GIVEN EXERCISE:
Copy the data below verbatim, from the line containing "Describe the element" through the line containing "titles (598, 168)", including both of those lines. Leave the pictures out of your answer.

AVAILABLE DATA:
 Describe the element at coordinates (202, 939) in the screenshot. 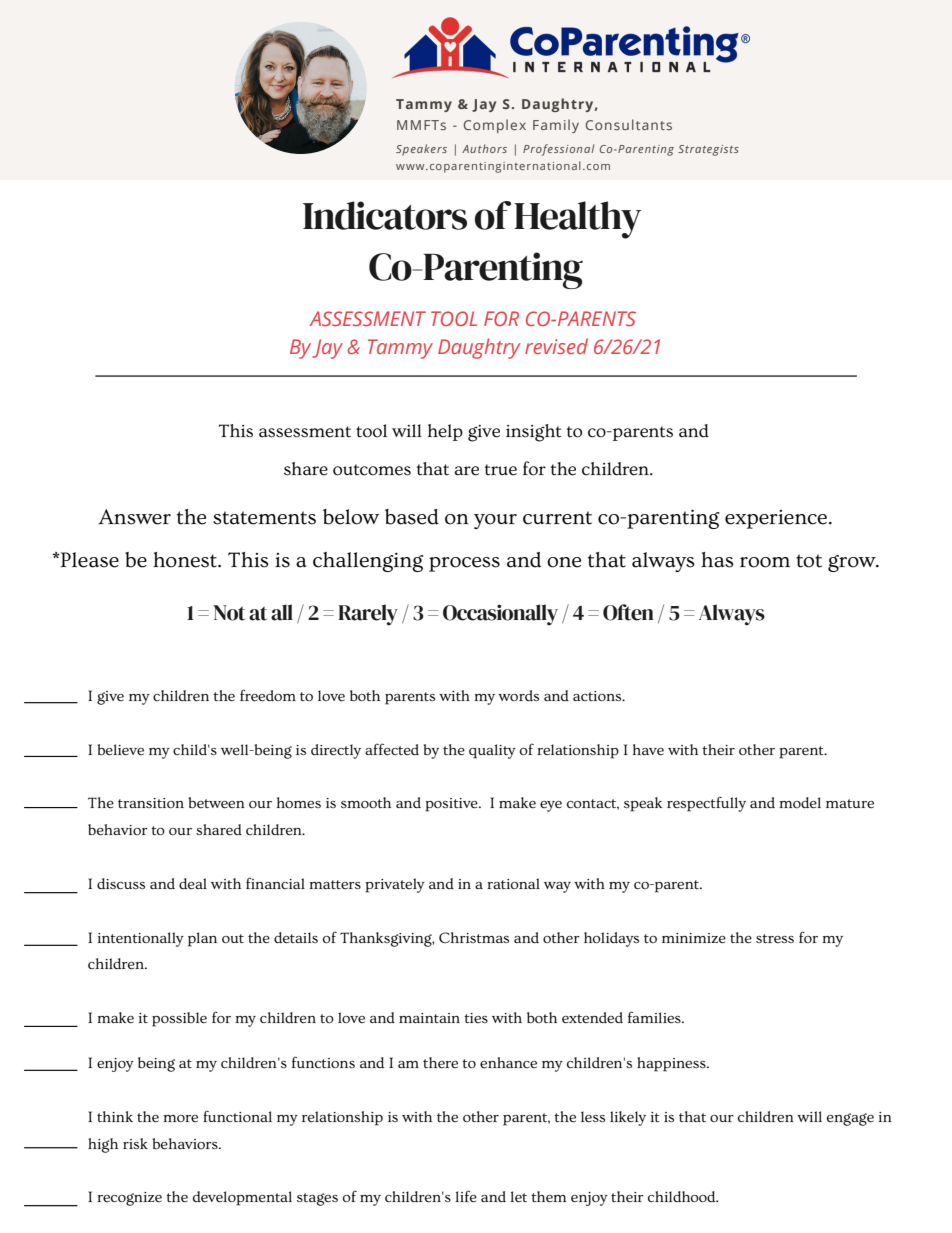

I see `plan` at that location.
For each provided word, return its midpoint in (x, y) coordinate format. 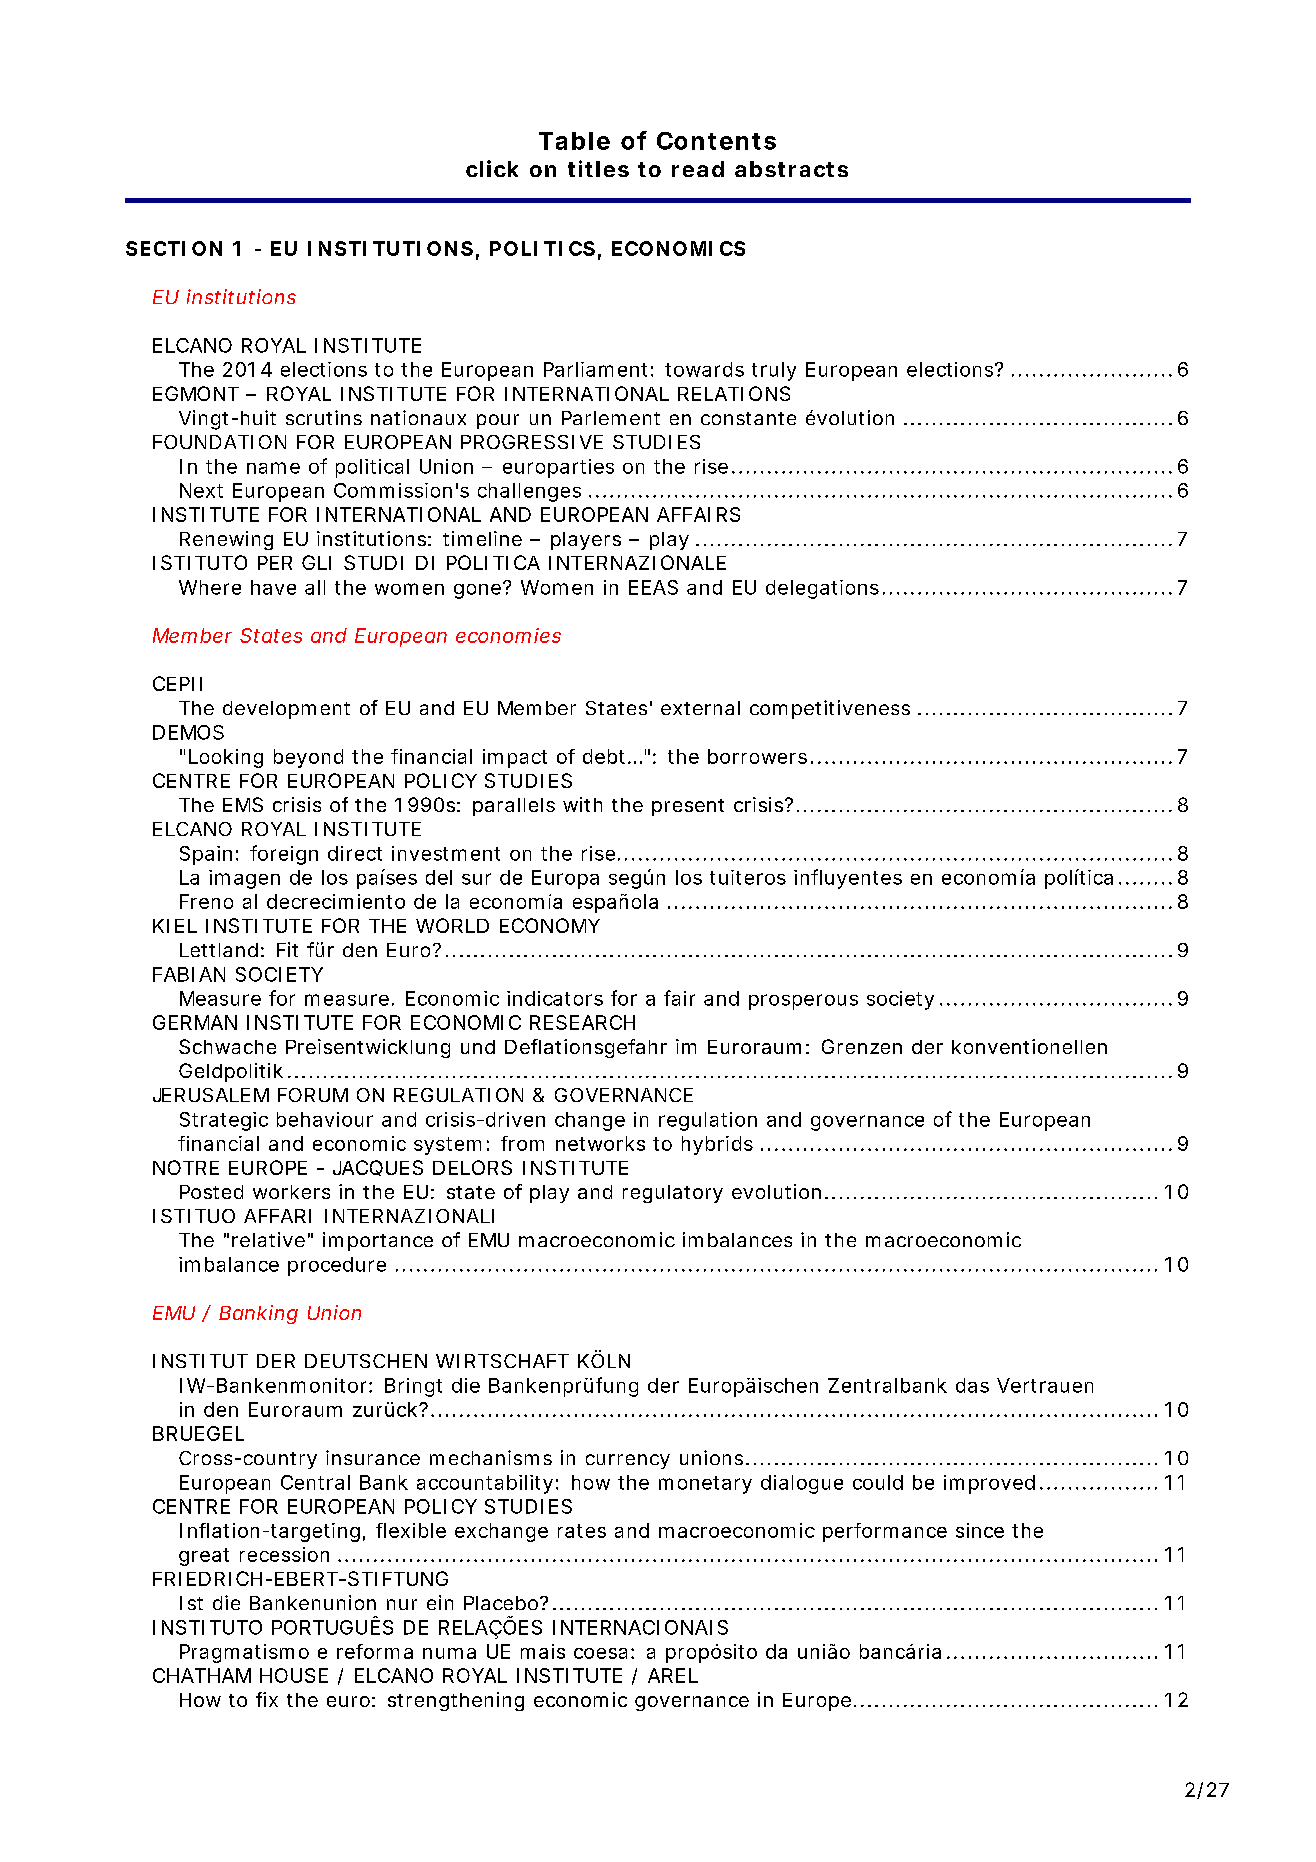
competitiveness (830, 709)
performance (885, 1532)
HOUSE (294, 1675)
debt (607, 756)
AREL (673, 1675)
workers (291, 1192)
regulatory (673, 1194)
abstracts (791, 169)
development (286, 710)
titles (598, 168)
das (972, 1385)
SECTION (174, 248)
---
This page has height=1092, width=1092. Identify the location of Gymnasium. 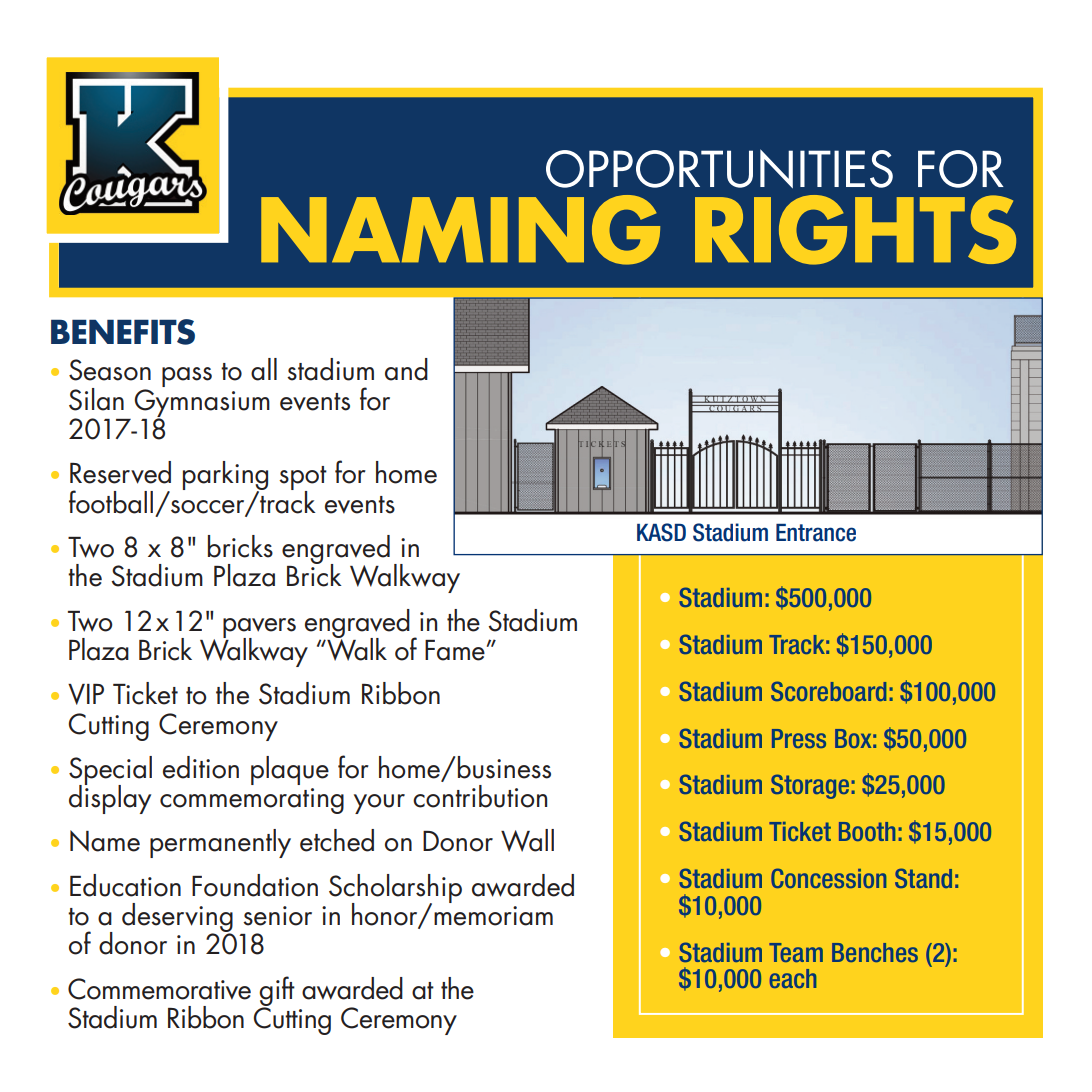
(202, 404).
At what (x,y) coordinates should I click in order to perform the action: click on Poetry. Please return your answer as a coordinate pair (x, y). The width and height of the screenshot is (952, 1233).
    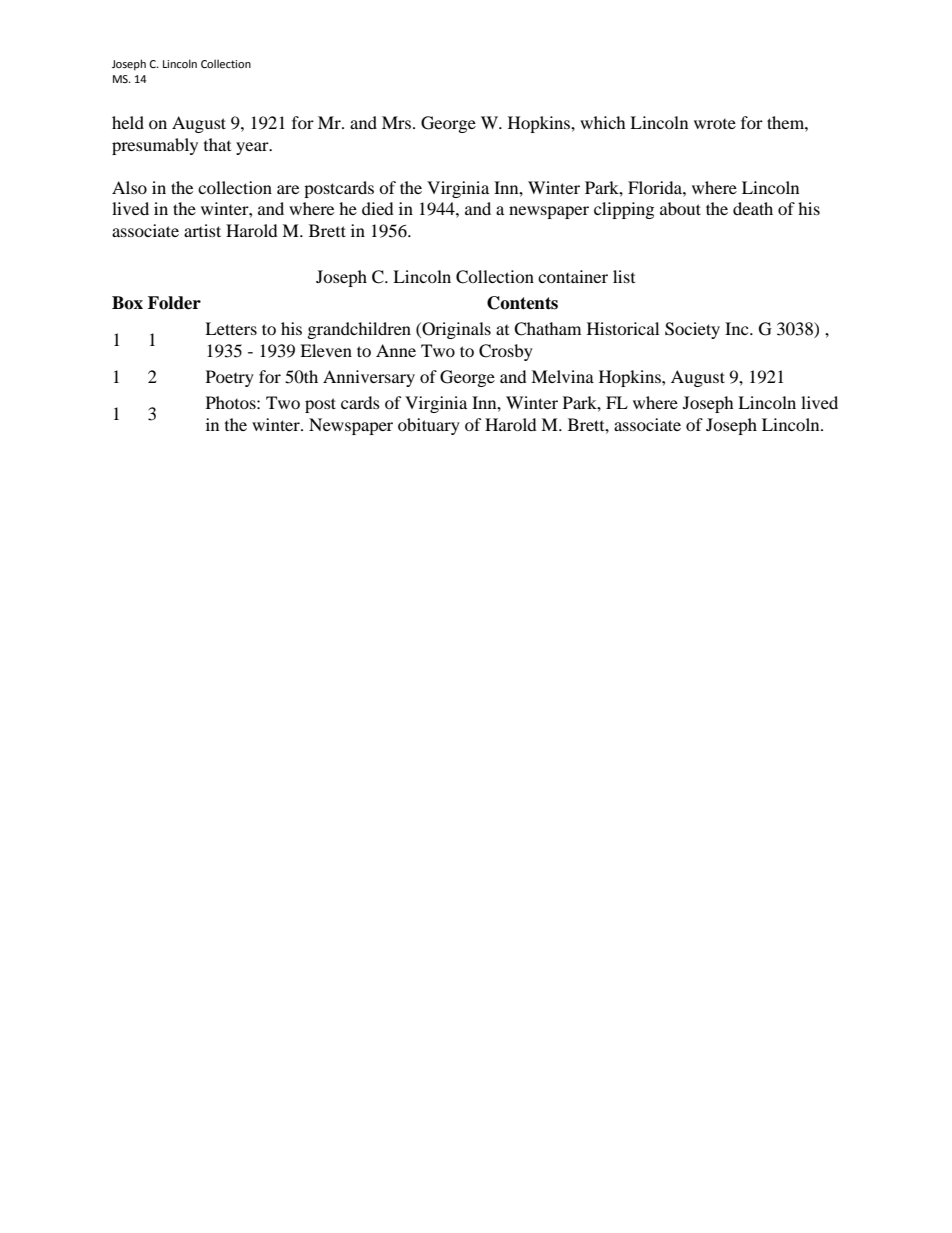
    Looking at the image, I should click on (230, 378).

ANSWER TO THE EXERCISE:
 Describe the element at coordinates (202, 939) in the screenshot. 

I see `plan` at that location.
For each provided word, return its midpoint in (x, y) coordinate format. 
competitiveness (830, 709)
performance (885, 1532)
HOUSE (294, 1675)
debt (607, 756)
AREL (673, 1675)
workers (291, 1192)
regulatory (673, 1194)
abstracts (791, 169)
development (286, 710)
titles (598, 168)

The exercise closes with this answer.